=== Work task ===
Reproduce the entries below exactly, but only from the line containing "The image size is (282, 176)." to the line containing "Task: Open Safari compass icon in dock", inclusive.

Data entries:

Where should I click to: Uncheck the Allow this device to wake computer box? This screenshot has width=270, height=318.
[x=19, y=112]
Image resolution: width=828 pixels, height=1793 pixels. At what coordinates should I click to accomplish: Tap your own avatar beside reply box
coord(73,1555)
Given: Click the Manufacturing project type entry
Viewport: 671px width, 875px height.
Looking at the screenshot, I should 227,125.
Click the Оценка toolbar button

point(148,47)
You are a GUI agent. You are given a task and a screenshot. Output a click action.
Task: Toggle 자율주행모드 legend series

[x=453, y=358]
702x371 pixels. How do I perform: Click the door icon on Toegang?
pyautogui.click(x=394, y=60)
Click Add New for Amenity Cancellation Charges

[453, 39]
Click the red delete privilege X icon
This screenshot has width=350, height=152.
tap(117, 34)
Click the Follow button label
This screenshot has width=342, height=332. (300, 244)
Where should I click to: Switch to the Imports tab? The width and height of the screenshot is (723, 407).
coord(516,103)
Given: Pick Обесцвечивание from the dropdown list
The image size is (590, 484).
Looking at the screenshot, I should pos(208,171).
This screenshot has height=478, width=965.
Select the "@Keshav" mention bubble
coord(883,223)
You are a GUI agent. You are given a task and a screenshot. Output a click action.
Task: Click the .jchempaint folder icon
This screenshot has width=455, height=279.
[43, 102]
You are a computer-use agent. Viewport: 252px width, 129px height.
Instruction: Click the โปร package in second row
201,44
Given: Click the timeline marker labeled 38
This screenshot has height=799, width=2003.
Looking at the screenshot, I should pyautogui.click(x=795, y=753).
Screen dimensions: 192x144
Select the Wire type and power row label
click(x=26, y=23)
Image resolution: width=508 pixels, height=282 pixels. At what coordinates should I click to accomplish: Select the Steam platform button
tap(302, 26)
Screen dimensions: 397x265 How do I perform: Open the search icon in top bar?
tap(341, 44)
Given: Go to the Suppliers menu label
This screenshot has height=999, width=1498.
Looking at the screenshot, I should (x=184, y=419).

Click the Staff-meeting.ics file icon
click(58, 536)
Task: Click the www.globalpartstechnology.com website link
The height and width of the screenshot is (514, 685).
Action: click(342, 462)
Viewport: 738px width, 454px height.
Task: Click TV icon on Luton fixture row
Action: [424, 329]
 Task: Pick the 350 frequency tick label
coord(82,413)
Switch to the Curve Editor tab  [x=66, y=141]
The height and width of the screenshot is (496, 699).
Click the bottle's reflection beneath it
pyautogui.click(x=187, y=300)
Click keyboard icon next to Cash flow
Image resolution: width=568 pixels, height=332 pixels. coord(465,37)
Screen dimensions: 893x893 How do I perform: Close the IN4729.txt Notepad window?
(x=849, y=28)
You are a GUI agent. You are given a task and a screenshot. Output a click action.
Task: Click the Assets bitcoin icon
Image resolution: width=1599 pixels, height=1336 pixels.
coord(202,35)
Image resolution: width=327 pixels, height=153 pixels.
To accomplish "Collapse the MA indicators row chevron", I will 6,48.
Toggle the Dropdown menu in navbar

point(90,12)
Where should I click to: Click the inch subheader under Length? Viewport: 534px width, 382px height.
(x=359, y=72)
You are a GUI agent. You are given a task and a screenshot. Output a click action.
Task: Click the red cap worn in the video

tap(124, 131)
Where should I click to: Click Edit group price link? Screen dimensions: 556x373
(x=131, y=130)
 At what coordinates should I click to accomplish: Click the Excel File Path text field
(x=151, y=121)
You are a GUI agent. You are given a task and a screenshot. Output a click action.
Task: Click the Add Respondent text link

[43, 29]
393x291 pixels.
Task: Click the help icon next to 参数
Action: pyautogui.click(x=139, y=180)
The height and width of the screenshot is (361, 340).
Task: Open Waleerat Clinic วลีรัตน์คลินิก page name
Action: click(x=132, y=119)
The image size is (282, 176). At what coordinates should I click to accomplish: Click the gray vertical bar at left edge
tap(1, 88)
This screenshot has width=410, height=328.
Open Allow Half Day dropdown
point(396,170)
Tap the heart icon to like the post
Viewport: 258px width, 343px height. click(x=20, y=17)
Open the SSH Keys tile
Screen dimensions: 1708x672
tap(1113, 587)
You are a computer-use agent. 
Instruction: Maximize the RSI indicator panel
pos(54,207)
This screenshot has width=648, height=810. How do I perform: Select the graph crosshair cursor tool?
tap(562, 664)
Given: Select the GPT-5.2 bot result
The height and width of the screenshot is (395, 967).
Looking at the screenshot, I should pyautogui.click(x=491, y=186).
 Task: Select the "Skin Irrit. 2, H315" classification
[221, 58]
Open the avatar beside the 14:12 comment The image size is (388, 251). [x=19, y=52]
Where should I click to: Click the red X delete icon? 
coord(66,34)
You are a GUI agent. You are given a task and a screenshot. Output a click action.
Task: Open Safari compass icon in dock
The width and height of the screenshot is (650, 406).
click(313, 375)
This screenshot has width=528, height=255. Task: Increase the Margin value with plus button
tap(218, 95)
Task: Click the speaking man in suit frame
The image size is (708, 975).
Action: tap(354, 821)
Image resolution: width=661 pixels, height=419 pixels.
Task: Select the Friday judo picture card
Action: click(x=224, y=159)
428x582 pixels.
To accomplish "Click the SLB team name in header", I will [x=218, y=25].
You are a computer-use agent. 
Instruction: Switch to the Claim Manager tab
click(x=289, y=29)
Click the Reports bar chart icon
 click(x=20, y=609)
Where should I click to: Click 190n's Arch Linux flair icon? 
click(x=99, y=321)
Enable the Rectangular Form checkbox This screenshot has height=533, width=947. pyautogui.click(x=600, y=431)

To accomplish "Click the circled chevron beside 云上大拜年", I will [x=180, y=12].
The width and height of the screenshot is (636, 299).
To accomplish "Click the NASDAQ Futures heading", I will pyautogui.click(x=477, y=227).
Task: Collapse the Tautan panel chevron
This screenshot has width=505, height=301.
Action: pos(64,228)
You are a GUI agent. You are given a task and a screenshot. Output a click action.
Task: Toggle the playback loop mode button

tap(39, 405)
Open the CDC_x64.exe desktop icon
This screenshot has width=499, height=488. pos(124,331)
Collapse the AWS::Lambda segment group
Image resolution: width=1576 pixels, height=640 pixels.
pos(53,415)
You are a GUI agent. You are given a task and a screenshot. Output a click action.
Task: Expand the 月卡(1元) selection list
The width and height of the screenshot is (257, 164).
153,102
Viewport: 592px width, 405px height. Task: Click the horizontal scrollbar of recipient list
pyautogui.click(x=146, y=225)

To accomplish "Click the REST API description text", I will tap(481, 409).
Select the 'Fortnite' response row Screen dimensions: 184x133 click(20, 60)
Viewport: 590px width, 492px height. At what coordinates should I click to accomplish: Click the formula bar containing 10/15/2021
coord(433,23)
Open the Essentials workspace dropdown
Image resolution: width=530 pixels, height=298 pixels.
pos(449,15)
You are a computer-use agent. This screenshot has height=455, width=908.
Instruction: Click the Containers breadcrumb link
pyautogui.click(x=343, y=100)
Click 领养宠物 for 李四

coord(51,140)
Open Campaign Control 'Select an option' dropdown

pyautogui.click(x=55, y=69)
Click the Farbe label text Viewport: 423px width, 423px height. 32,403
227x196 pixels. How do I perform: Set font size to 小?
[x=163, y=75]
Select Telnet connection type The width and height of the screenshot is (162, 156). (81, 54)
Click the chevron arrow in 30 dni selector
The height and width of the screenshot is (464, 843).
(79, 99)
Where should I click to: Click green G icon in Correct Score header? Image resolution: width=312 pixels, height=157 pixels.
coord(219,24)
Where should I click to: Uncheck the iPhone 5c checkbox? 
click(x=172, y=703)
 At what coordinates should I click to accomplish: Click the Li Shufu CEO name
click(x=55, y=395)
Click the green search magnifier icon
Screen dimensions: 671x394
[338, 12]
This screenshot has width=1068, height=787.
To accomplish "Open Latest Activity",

=== Your solution ===
The image size is (282, 176). At what coordinates should I click to accomplish: Click the gray vertical bar at left edge
tap(1, 88)
This screenshot has width=410, height=328.
Open Allow Half Day dropdown
point(396,170)
Tap the heart icon to like the post
Viewport: 258px width, 343px height. click(x=20, y=17)
Open the SSH Keys tile
Screen dimensions: 1708x672
tap(1113, 587)
You are a computer-use agent. 
Instruction: Maximize the RSI indicator panel
pos(54,207)
This screenshot has width=648, height=810. How do I perform: Select the graph crosshair cursor tool?
tap(562, 664)
Given: Select the GPT-5.2 bot result
The height and width of the screenshot is (395, 967).
Looking at the screenshot, I should pyautogui.click(x=491, y=186).
 Task: Select the "Skin Irrit. 2, H315" classification
[221, 58]
Open the avatar beside the 14:12 comment The image size is (388, 251). [x=19, y=52]
Where should I click to: Click the red X delete icon? 
coord(66,34)
You are a GUI agent. You are given a task and a screenshot. Output a click action.
Task: Open Safari compass icon in dock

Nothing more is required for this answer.